--- Given instruction ---
Transcribe the lines verbatim, starting at the line containing "This screenshot has" and continuing through the final line of the items, both ends included. Leave the pictures out.

Data listing
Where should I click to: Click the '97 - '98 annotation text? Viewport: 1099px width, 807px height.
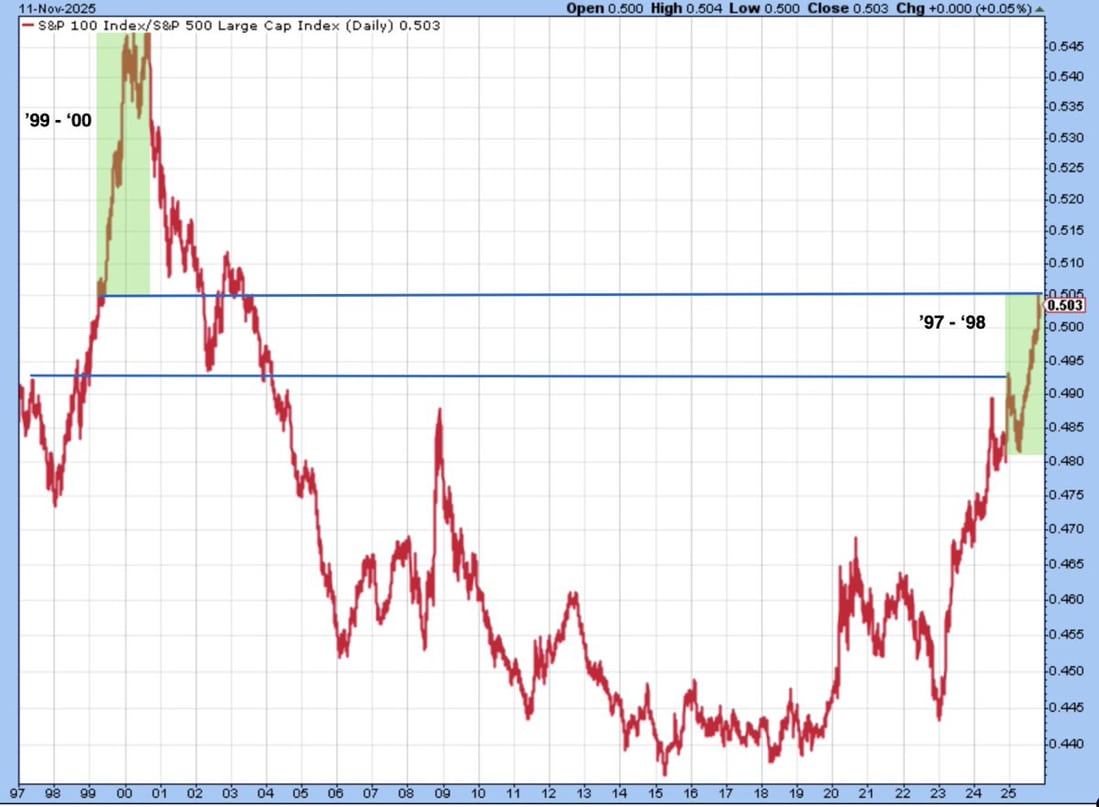[x=951, y=322]
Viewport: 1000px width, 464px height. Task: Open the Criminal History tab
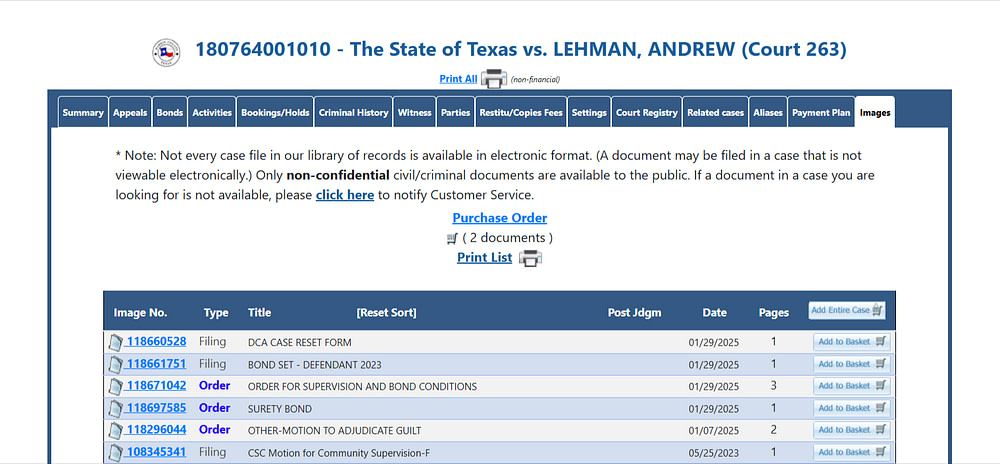point(353,112)
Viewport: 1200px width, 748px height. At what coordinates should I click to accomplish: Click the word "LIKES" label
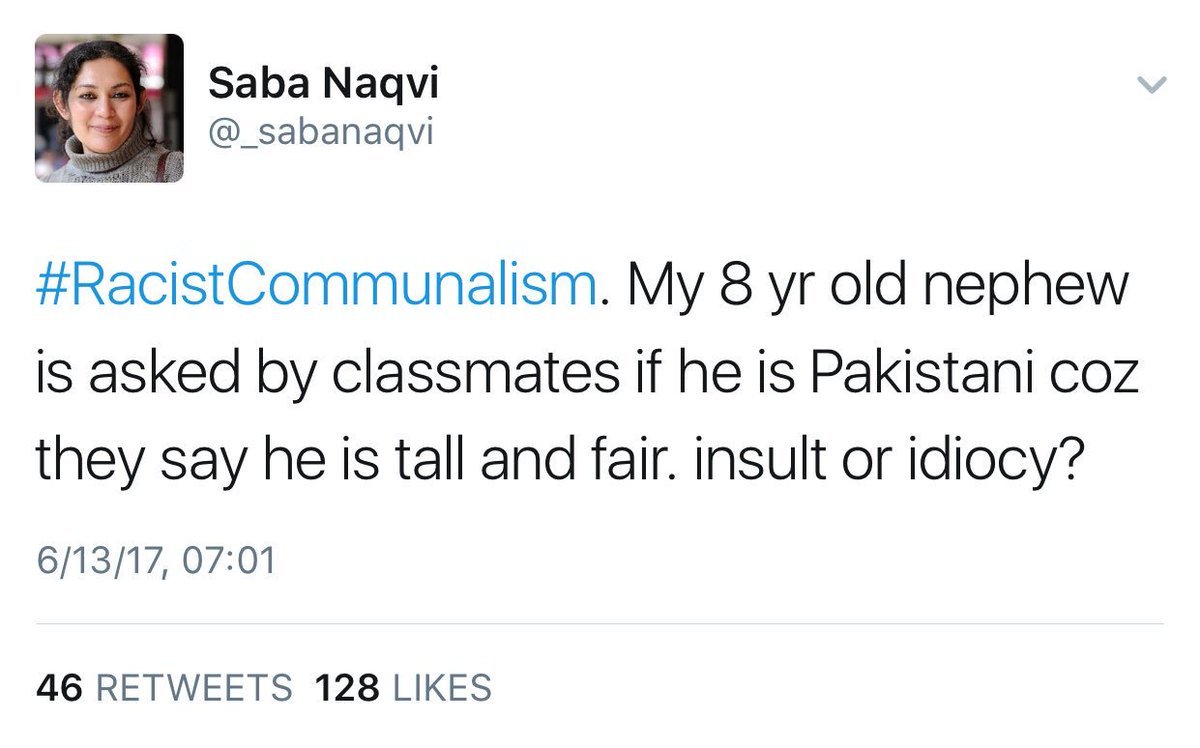pos(443,688)
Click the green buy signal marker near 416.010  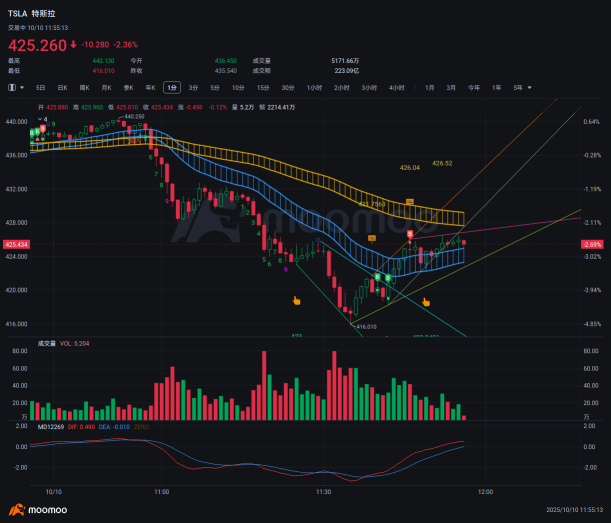click(379, 277)
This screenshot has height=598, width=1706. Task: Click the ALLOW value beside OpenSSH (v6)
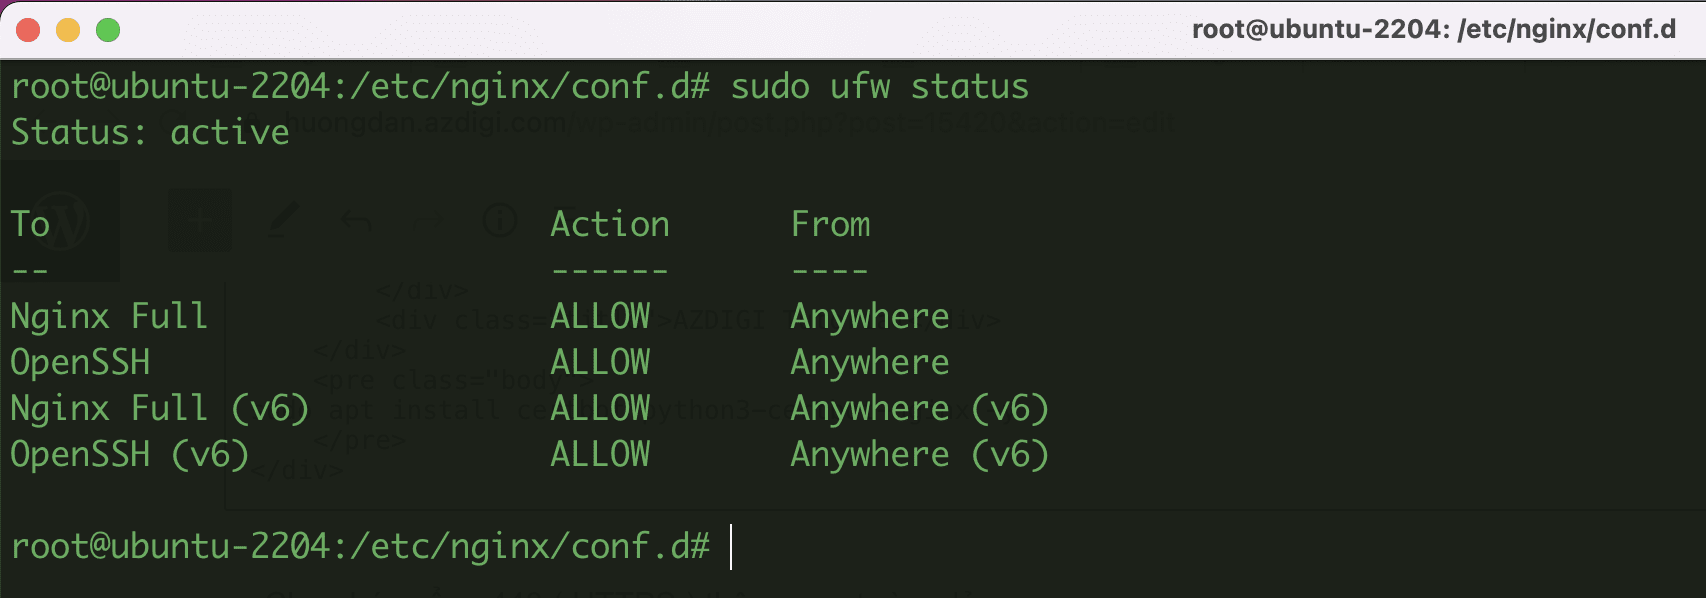(x=599, y=454)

--- Finished exercise ---
This screenshot has height=598, width=1706. Task: Click the ALLOW value beside OpenSSH (v6)
(x=599, y=454)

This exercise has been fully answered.